引き続き「お客さまから信頼され、選ばれ続けることで、お客さまの人生を保険の力でお守りする」という当社の社会的使命を果たすべく、見直し後の中計の取り組みを進めてまいります。
特に、中計最終年度となる2025年度は、全ての活動をお客さま起点に進化させるとともに、お客さまサービス向上に関するこれまでの取り組みを定着・発展させることで、あらゆる場面でお客さまに安心をお届けし続ける活動の展開に注力してまいります。加えて、安心を支える強靭な経営基盤の確立に取り組むことで、「お客さまの人生を通して安心をお届けする」という当社の価値をお客さまへ提供し続けてまいります。
① 成長戦略
ア.ライフステージ/世代を超えたつながりによるお客さまの維持・拡大
当社は、お客さま本位の業務運営をさらに発展させるため、「保険のプロ」としての使命感のもと、お客さまへの商品提案からアフターフォロー、請求手続き等のあらゆる場面で、お客さまに安心をお届けし続ける活動を一体的に展開してまいります。
a.専門知識に基づく最適なご提案
当社では、お客さまとの長期安定的な関係を築きながら、様々な世代のお客さまの課題を把握し、解決策としての保障をご提案できるよう、教育体制を強化しながら営業社員のスキル向上に取り組んでまいります。
b.多様なニーズに対応した商品
当社は、あらゆる世代のお客さまの多様なニーズにお応えすべく、金利上昇等の外部環境の変化を捉えた既存商品の魅力向上と、お客さまのライフサイクル全体で安心を提供できるような商品領域の拡充に取り組んでまいります。
c.“ALLかんぽ”でのアフターフォロー
当社は、お客さまのご自宅への訪問等による対面のサポートに加え、デジタル技術を活用した非対面のサポートを組み合わせながら、当社の全てのお客さまとの信頼関係を一層構築してまいります。加えて、保障の見直しや継続の必要性が高いお客さまには優先的に対面でサポートすることで、お客さまにとって必要となる保障を継続いただきながら、確実に保険金をお支払いしてまいります。
d.お客さまに寄り添った手続き体験の提供
当社では、各種手続きにおけるお客さまの負担軽減や利便性向上を果たすべく、デジタルを活かした手続きを一層拡充し、お客さまサービスのさらなる向上に取り組んでまいります。

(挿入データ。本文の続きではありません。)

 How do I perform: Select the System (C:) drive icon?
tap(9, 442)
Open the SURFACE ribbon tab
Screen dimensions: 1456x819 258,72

※ かんぽデジタル手続きシステムとは、対面でのご請求時に紙を使わずに端末で受け付けるシステムのことです。
e.マネジメント手法の進化
当社は、営業社員に対して、保険募集実績だけでなくアフターフォロー等も含めたお客さま本位の活動全般を定量的に評価する制度を導入し、社員の成長度合いを見える化・評価して成長を促進しながら、お客さまサービスの向上に取り組んでまいりました。この制度をさらに発展させ、当社の各拠点の活動全般と成長度合いも定量的に見える化・評価することで、社員と組織双方の成長を一層促進し、上記a~dの活動を着実に推進してまいります。
これらの取り組みにより、常にお客さまのための活動・サービス提供を行うことで、お客さま満足度を向上させながら、お客さま数の維持・拡大につなげてまいります。
イ.持続的な「強い会社」へ
a.資産運用
当社は、引き続き、ERM※1の枠組みの下、ALM※2運用を基本として運用収益の向上を目指し、市場環境の変化を捉えた追加収益の獲得や、他社との連携等を通じた運用態勢や人材ポートフォリオの高度化に取り組んでまいります。
また、サステナブル投資※3については、社会課題解決に向けたインパクト投資や産学連携を中核に、かんぽ生命らしい“あたたかさ”の感じられる投資を推進してまいります。
※1 ERMとは、Enterprise Risk Managementの略語で、会社が直面するリスクに関して、潜在的に重要なリスクを含めて総体的に捉え、会社全体の自己資本などと比較・対照することによって、事業全体として行うリスク管理のことです。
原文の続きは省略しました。